## THE DATA
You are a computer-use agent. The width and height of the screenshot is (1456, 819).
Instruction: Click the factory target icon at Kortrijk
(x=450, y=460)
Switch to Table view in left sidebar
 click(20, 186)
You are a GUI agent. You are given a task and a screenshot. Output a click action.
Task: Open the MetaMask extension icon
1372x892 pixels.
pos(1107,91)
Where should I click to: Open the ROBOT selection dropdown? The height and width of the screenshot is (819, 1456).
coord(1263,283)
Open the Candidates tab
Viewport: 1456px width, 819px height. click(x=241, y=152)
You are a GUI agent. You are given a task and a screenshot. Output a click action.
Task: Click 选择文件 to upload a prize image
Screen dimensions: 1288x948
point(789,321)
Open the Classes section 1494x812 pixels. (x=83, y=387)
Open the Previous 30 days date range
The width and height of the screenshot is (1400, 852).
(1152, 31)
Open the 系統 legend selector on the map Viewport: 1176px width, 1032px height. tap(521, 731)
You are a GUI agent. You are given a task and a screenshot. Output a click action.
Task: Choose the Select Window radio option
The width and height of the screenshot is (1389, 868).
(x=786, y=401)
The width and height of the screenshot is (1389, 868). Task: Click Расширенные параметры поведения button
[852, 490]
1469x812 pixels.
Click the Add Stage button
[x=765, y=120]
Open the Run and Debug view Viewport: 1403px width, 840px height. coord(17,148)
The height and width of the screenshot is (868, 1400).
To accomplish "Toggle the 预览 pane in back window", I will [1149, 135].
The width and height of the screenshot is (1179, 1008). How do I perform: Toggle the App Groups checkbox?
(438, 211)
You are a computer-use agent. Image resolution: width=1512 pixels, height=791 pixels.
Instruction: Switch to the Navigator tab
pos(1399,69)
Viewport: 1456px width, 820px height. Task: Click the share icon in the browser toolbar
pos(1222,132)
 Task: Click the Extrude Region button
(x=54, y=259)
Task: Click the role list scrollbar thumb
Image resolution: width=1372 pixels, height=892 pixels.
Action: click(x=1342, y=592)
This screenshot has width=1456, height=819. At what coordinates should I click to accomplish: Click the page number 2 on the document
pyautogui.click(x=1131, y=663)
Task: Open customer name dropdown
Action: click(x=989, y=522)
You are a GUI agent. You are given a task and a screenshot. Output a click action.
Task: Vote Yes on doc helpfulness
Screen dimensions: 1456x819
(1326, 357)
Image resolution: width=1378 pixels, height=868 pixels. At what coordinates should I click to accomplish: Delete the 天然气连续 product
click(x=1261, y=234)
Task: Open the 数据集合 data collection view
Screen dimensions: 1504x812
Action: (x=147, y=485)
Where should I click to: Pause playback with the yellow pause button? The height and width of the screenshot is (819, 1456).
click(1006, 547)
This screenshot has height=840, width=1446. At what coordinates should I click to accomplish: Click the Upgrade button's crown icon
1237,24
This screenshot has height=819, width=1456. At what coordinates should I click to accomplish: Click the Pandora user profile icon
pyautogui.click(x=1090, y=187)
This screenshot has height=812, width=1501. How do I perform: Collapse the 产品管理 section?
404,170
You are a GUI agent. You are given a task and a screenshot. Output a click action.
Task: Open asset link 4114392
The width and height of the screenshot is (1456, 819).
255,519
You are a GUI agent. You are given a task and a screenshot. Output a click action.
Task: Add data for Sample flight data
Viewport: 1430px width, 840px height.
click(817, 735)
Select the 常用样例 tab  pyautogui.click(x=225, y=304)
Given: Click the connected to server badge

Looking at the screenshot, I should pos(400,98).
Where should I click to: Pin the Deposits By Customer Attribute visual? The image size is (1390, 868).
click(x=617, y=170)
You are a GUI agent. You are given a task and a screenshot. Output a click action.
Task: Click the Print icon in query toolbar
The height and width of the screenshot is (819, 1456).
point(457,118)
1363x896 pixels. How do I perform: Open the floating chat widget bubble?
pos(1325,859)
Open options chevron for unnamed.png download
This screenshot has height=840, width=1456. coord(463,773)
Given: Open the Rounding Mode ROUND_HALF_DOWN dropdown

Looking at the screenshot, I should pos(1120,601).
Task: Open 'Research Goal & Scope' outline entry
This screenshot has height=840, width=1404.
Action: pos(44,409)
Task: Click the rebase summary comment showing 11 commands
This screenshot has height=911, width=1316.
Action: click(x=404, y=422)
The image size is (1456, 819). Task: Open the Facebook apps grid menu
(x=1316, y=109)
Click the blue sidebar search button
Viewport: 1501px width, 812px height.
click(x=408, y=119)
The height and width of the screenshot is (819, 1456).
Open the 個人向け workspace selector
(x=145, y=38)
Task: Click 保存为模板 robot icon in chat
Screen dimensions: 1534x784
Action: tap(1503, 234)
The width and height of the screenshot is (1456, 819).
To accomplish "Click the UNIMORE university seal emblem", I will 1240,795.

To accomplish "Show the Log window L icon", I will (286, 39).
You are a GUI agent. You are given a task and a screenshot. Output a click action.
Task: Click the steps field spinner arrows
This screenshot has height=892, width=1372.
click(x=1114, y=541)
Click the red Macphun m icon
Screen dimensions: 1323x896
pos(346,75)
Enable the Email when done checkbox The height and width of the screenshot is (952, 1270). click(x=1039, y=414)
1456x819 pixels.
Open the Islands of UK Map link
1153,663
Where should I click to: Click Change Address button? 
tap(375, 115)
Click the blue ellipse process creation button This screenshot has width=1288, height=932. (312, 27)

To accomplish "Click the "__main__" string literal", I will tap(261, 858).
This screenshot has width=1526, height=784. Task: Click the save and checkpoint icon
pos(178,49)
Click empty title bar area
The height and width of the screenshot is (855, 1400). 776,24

## PROMPT
Every entry is to be repeated precisely as it stands.

## EXPECTED OUTPUT
You are a computer-use agent. The width and height of the screenshot is (1456, 819).
Instruction: Click the factory target icon at Kortrijk
(x=450, y=460)
Switch to Table view in left sidebar
 click(20, 186)
You are a GUI agent. You are given a task and a screenshot. Output a click action.
Task: Open the MetaMask extension icon
1372x892 pixels.
pos(1107,91)
Where should I click to: Open the ROBOT selection dropdown? The height and width of the screenshot is (819, 1456).
coord(1263,283)
Open the Candidates tab
Viewport: 1456px width, 819px height. click(x=241, y=152)
You are a GUI agent. You are given a task and a screenshot. Output a click action.
Task: Click 选择文件 to upload a prize image
Screen dimensions: 1288x948
point(789,321)
Open the Classes section 1494x812 pixels. (x=83, y=387)
Open the Previous 30 days date range
The width and height of the screenshot is (1400, 852).
(1152, 31)
Open the 系統 legend selector on the map Viewport: 1176px width, 1032px height. tap(521, 731)
You are a GUI agent. You are given a task and a screenshot. Output a click action.
Task: Choose the Select Window radio option
The width and height of the screenshot is (1389, 868).
(x=786, y=401)
The width and height of the screenshot is (1389, 868). Task: Click Расширенные параметры поведения button
[852, 490]
1469x812 pixels.
Click the Add Stage button
[x=765, y=120]
Open the Run and Debug view Viewport: 1403px width, 840px height. coord(17,148)
The height and width of the screenshot is (868, 1400).
To accomplish "Toggle the 预览 pane in back window", I will [1149, 135].
The width and height of the screenshot is (1179, 1008). How do I perform: Toggle the App Groups checkbox?
(438, 211)
You are a computer-use agent. Image resolution: width=1512 pixels, height=791 pixels.
Instruction: Switch to the Navigator tab
pos(1399,69)
Viewport: 1456px width, 820px height. Task: Click the share icon in the browser toolbar
pos(1222,132)
 Task: Click the Extrude Region button
(x=54, y=259)
Task: Click the role list scrollbar thumb
Image resolution: width=1372 pixels, height=892 pixels.
Action: click(x=1342, y=592)
This screenshot has width=1456, height=819. At what coordinates should I click to accomplish: Click the page number 2 on the document
pyautogui.click(x=1131, y=663)
Task: Open customer name dropdown
Action: click(x=989, y=522)
You are a GUI agent. You are given a task and a screenshot. Output a click action.
Task: Vote Yes on doc helpfulness
Screen dimensions: 1456x819
(1326, 357)
Image resolution: width=1378 pixels, height=868 pixels. At what coordinates should I click to accomplish: Delete the 天然气连续 product
click(x=1261, y=234)
Task: Open the 数据集合 data collection view
Screen dimensions: 1504x812
Action: (x=147, y=485)
Where should I click to: Pause playback with the yellow pause button? The height and width of the screenshot is (819, 1456).
click(1006, 547)
This screenshot has height=840, width=1446. At what coordinates should I click to accomplish: Click the Upgrade button's crown icon
1237,24
This screenshot has height=819, width=1456. At what coordinates should I click to accomplish: Click the Pandora user profile icon
pyautogui.click(x=1090, y=187)
This screenshot has height=812, width=1501. How do I perform: Collapse the 产品管理 section?
404,170
You are a GUI agent. You are given a task and a screenshot. Output a click action.
Task: Open asset link 4114392
The width and height of the screenshot is (1456, 819).
255,519
You are a GUI agent. You are given a task and a screenshot. Output a click action.
Task: Add data for Sample flight data
Viewport: 1430px width, 840px height.
click(817, 735)
Select the 常用样例 tab  pyautogui.click(x=225, y=304)
Given: Click the connected to server badge

Looking at the screenshot, I should pos(400,98).
Where should I click to: Pin the Deposits By Customer Attribute visual? The image size is (1390, 868).
click(x=617, y=170)
You are a GUI agent. You are given a task and a screenshot. Output a click action.
Task: Click the Print icon in query toolbar
The height and width of the screenshot is (819, 1456).
point(457,118)
1363x896 pixels. How do I perform: Open the floating chat widget bubble?
pos(1325,859)
Open options chevron for unnamed.png download
This screenshot has height=840, width=1456. coord(463,773)
Given: Open the Rounding Mode ROUND_HALF_DOWN dropdown

Looking at the screenshot, I should pos(1120,601).
Task: Open 'Research Goal & Scope' outline entry
This screenshot has height=840, width=1404.
Action: pos(44,409)
Task: Click the rebase summary comment showing 11 commands
This screenshot has height=911, width=1316.
Action: click(x=404, y=422)
The image size is (1456, 819). Task: Open the Facebook apps grid menu
(x=1316, y=109)
Click the blue sidebar search button
Viewport: 1501px width, 812px height.
click(x=408, y=119)
The height and width of the screenshot is (819, 1456).
Open the 個人向け workspace selector
(x=145, y=38)
Task: Click 保存为模板 robot icon in chat
Screen dimensions: 1534x784
Action: tap(1503, 234)
The width and height of the screenshot is (1456, 819).
To accomplish "Click the UNIMORE university seal emblem", I will 1240,795.

To accomplish "Show the Log window L icon", I will (286, 39).
You are a GUI agent. You are given a task and a screenshot. Output a click action.
Task: Click the steps field spinner arrows
This screenshot has height=892, width=1372.
click(x=1114, y=541)
Click the red Macphun m icon
Screen dimensions: 1323x896
pos(346,75)
Enable the Email when done checkbox The height and width of the screenshot is (952, 1270). click(x=1039, y=414)
1456x819 pixels.
Open the Islands of UK Map link
1153,663
Where should I click to: Click Change Address button? 
tap(375, 115)
Click the blue ellipse process creation button This screenshot has width=1288, height=932. (312, 27)

To accomplish "Click the "__main__" string literal", I will tap(261, 858).
This screenshot has width=1526, height=784. Task: Click the save and checkpoint icon
pos(178,49)
Click empty title bar area
The height and width of the screenshot is (855, 1400). 776,24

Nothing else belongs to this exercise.